There are many reports of data provided by software algorithms that correlate well with pathologist semiquantitative scores, for example in breast cancer for HER2 and receptor status.34, 35, 36 Rizzardi et al37 also reported a good performance of computer-assisted image classification and immunohistochemistry quantification in ovarian serous carcinoma. Our algorithms performed well in the highly varied histologic types of ovarian carcinoma, with a relatively low level of manual correction needed (8%, data not shown). Thus, our results suggest that digital image analysis can be used in quantitative immunohistochemistry evaluation of cytoplasmic markers in ovarian carcinoma, with the advantage of providing reproducible quantitative measures.
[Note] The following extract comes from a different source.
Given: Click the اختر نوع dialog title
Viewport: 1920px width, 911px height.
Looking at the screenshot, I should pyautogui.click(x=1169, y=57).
In the context of tissue microarray biomarker studies, digital image analysis offers an interest in time conservation for pathologists and a protection from the effect of fatigue on data quality.

Our results showed that MMP-14 expression is associated with better standard factors of ovarian carcinoma prognosis, but that MMP-14 is not an independent prognostic factor for women with ovarian carcinoma. However, in women with serous carcinoma, high levels of MMP-14 expression were significantly associated with lower progression. We also showed that digital image analysis can be used for quantitative measurements of immunohistochemistry staining, even for a cytoplasmic marker.